Get data science interview questions delivered to your inbox
Please enter a valid email address.

SQL Scenario Based Interview Questions and Answers

SQL scenario based interview questions to learn how to wrangle date time fields for Facebook data science interviews.

Date Time functions are a favorite of the interviewers. Timestamped data is ubiquitous. Bank Transactions, Food Orders, Trips Data or User Weblogs – you see time series data everywhere. Given that nature of the data - each timestamp contains fields of interest like minute, day of the week, month, etc, one can create complex problems with simple datasets.

In this article, we look at the various date time types in SQL. We will then solve SQL scenario based interview questions from recent Facebook interviews and illustrate how to use the various datetime manipulation functions in SQL. We will also look at scenarios where you can use them and when not to.

SQL Datetime concepts and functions frequently tested in Facebook SQL Scenario Based Interview Questions

Some of the most tested SQL datetime function groups in Facebook SQL scenario based interview questions include.

  • Understanding the difference between different datetime variable types in SQL
  • Manipulation of interval, datetime and timestamp columns
  • Subsetting by date and time ranges
  • Extracting part of the datetime fields

The most common functions used for these data wrangling tasks are

  • TIMESTAMP to convert a text (or string) to datetime type
  • TO_CHAR() to convert datetime field to text
  • EXTRACT() to get a part of the timestamp and date time columns

In these examples we will also look at the other SQL concepts like

  • Window functions
  • Common Table Expressions (CTEs)
  • Joins on multiple tables
  • Subqueries
  • Data type conversion using CAST statement

The StrataScratch platform has many more such SQL interview questions that you can practice and ace your next interview.
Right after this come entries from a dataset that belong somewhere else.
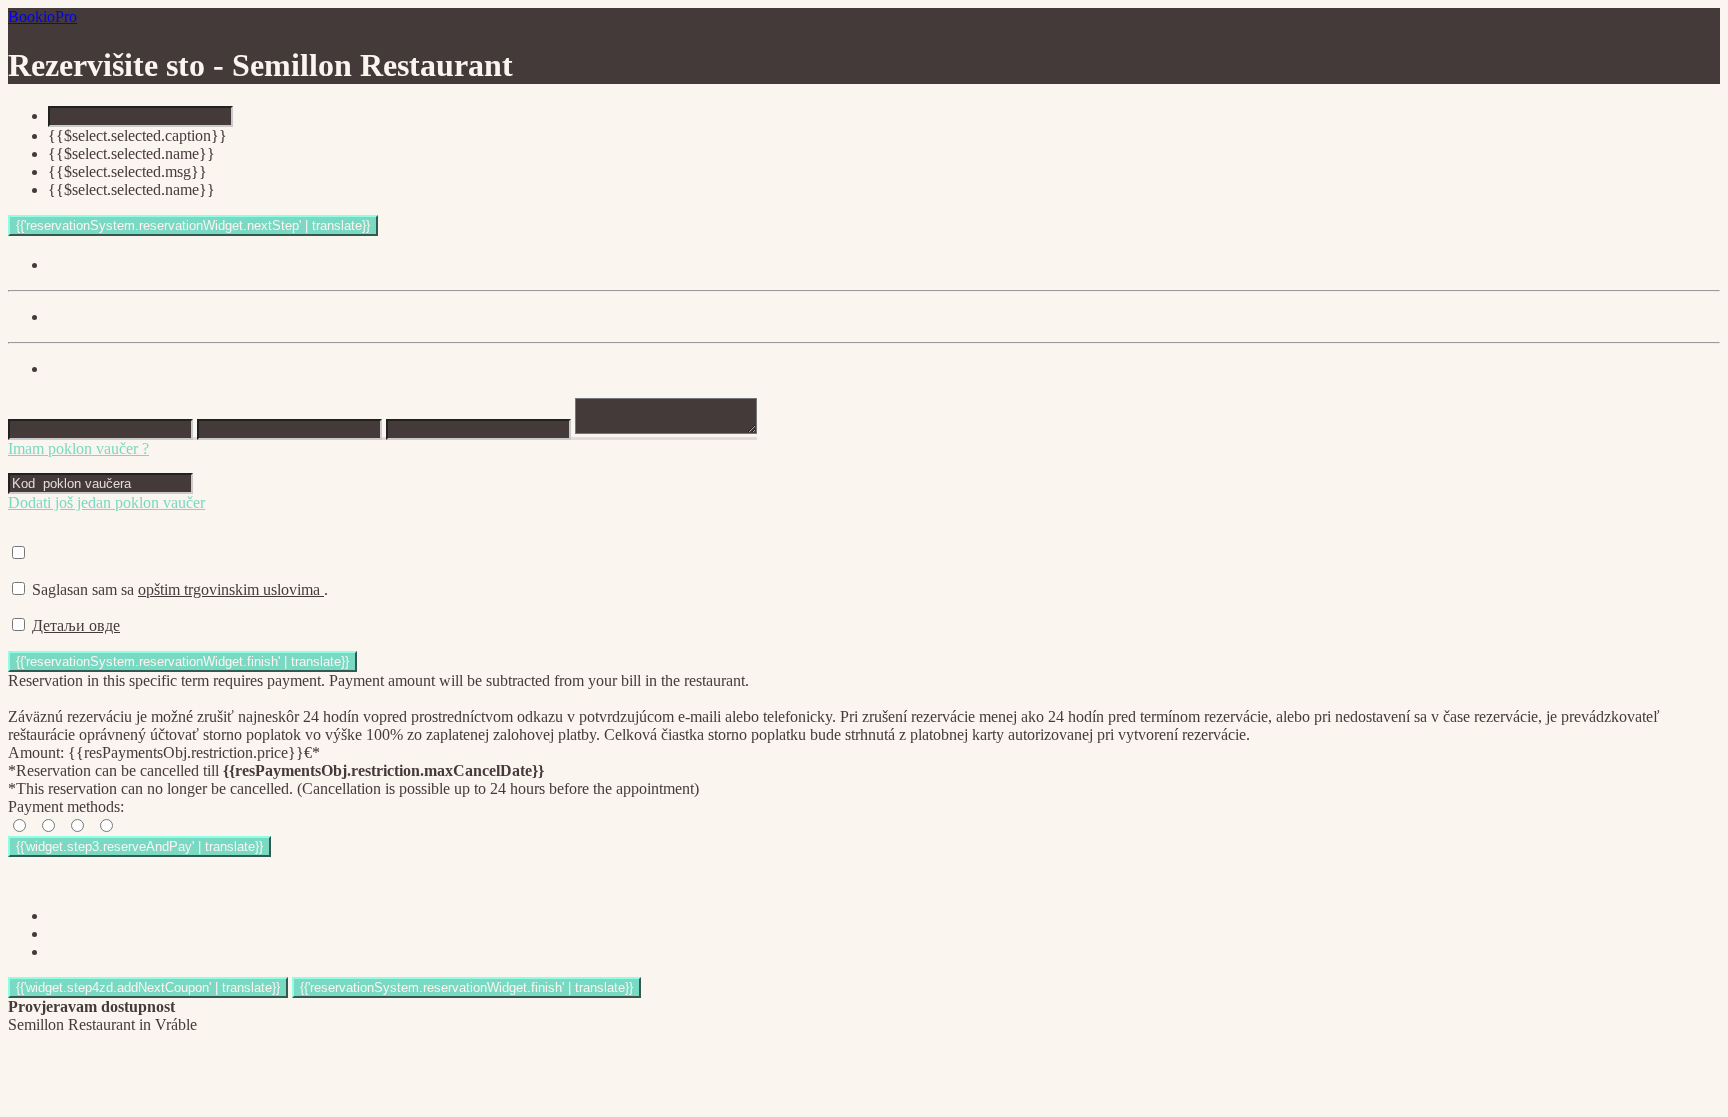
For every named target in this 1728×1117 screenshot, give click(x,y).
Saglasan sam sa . (180, 589)
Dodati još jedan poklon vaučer (106, 502)
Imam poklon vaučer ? (78, 448)
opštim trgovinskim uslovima (231, 589)
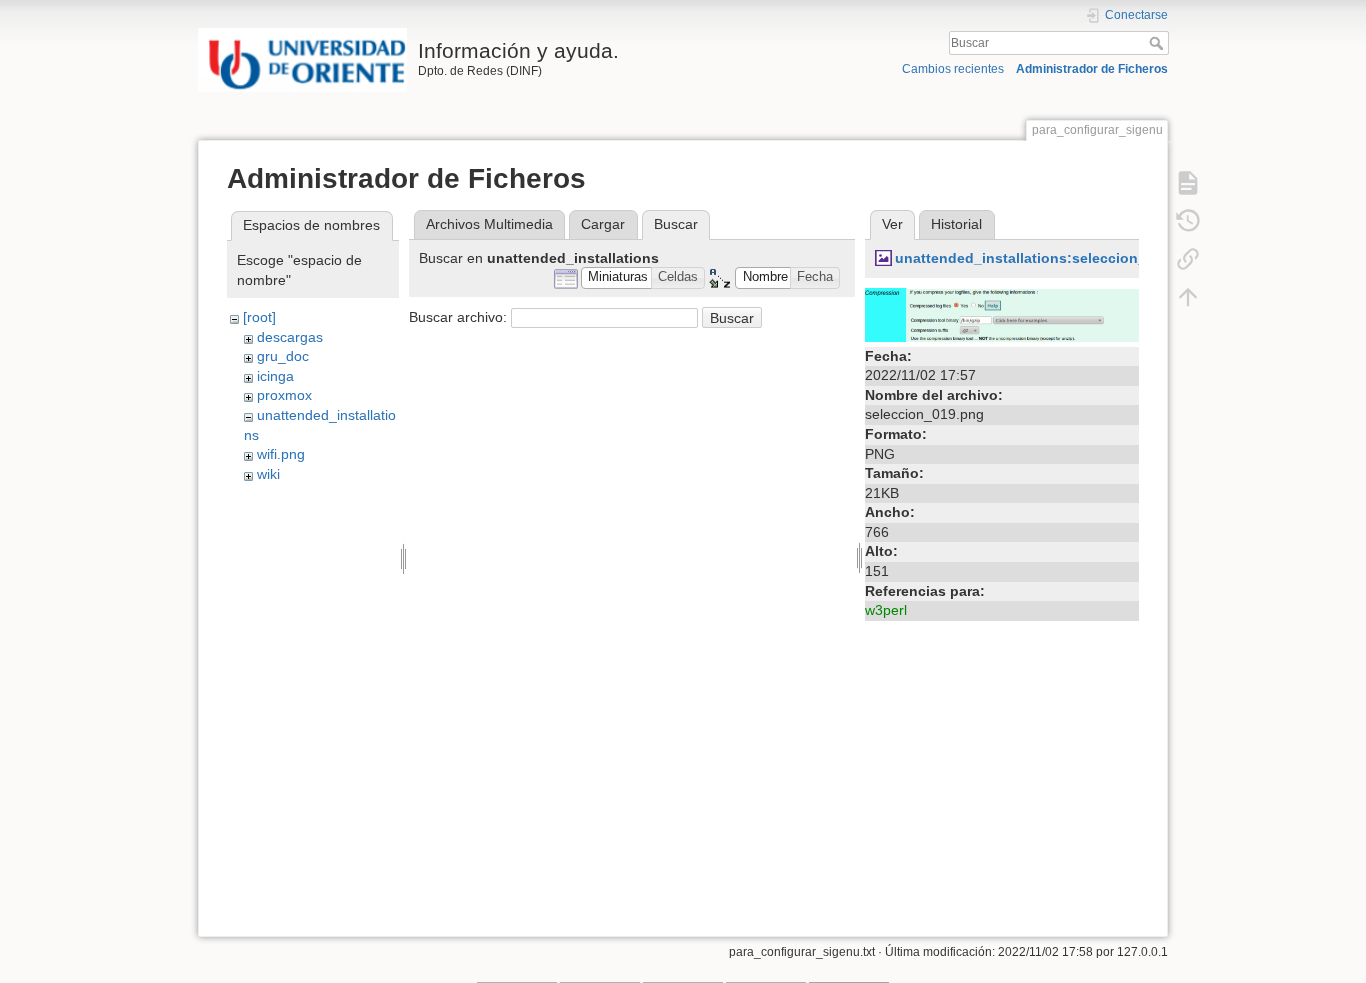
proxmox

In this article, we look at these techniques in detail.

Date Time Variable Types

Most SQL implementations (SQLite being a notable exception) support different Date Time types. The common types available are:

date: contains only the date, not time of the day. For example: 2021-08-15

time: contains only the time of the day, not the date. By default, it is without a time zone identifier.

time with time zone: adds the additional time zone information for the time data type.

timestamp: Contains the full information date and time. By default, it is without a time zone identifier.

timestamp with time zone: adds the time zone information to for the timestamp data type.

interval: This is the difference between two date time type fields.

We need to be cognizant of the type of information contained in the field and the information requested in the output. Depending on the type of the variable, we might have access to different SQL date time functions specific to those date time fields. Example, you may not get the desired output from fields that have only dates if you want an hour by hour precision.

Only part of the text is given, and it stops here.